Post
Topic
Board Web Wallets
Re: Blockchain.info - Bitcoin Block explorer & Currency Statistics
by
ErebusBat
on 16/01/2013, 15:19:47 UTC
What is the difference between writing down the mnemonic and just writing down the password?

There is essentially no difference. But the mnemonic is case insensitive, never contains symbols and has a checksum so is more suitable for writing down.

But password recovery always makes me uneasy - if my password can be recovered by me, it can in principle be recovered by somebody else.

True, it is an optional feature. Viewing the mnemonic now requires entering the main and second password so anyone hoping to grab it would have to know the password anyway.
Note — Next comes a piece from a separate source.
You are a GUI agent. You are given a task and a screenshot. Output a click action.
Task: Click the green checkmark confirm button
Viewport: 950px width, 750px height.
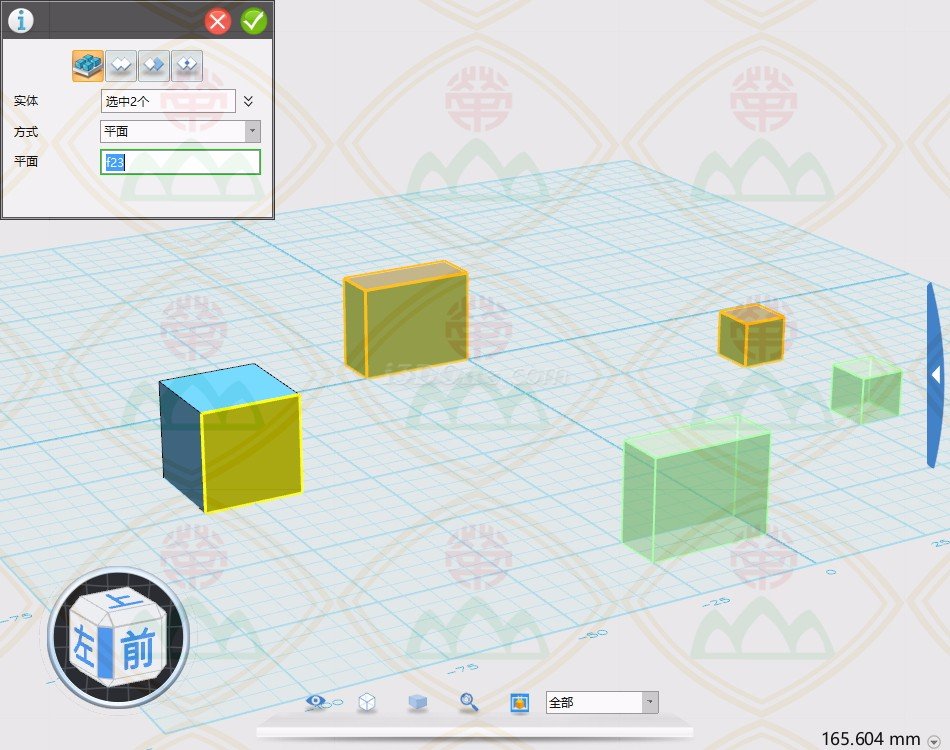tap(254, 21)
Really I am just trying to noob proof the site a bit.

I hear you piuk... I have to deal with users too and nothing turns people sour than when they forget their password to the new magic internet money site they heard about on the new hit CBS drama last week and now the site 'stole' their money... I hear your pain.

My gut agrees with some of the others for a way to 'disable' this for those of us who want a little more security.

However I would like some more information before I ask for change. 

How exactly is it implemented?  What strength does the mnemonic provide (bits etc)?  I assume you are using the electrum seed encoding (interactive en/decoder at brainwallet)?

I can think of one basic way this would work:  You generate a XXXbit random key (or derive it from my password) and my password encrypts that key.  The mnemonic is of the key.

My concern is that there is an addition of another way to decrypt my wallet (or worse, my password itself).  The reason it concerns me is if there is an attack vector discovered in the future.  Passwords are in closures now and that is great, but what if someone finds a way to extricate the mnemonic in the future?  Now we are trying to protect two things, rather than one.

I agree that for most people this probably wouldn't be an issue (probably isn't even for me, I am just a freak), but having the option of turning it off would be nice.  Even better would be a decoy option where the values are still there in memory, but just garbage so if an attacker ever found an exploit they would just get garbage.  However knowing what I know about the way the service works they would just be able to check the decoy flag and compensate, so that probably wouldn't work anyway.

I really do hear your pain with new users so I 100% understand and support why you did this.  I would even be in favor of a 'hidden' option where you had to enter a special #tagOption by hand or something so that the 'average' user (your target demographic with the mnemonic) wouldn't even see it as an option to turn it on.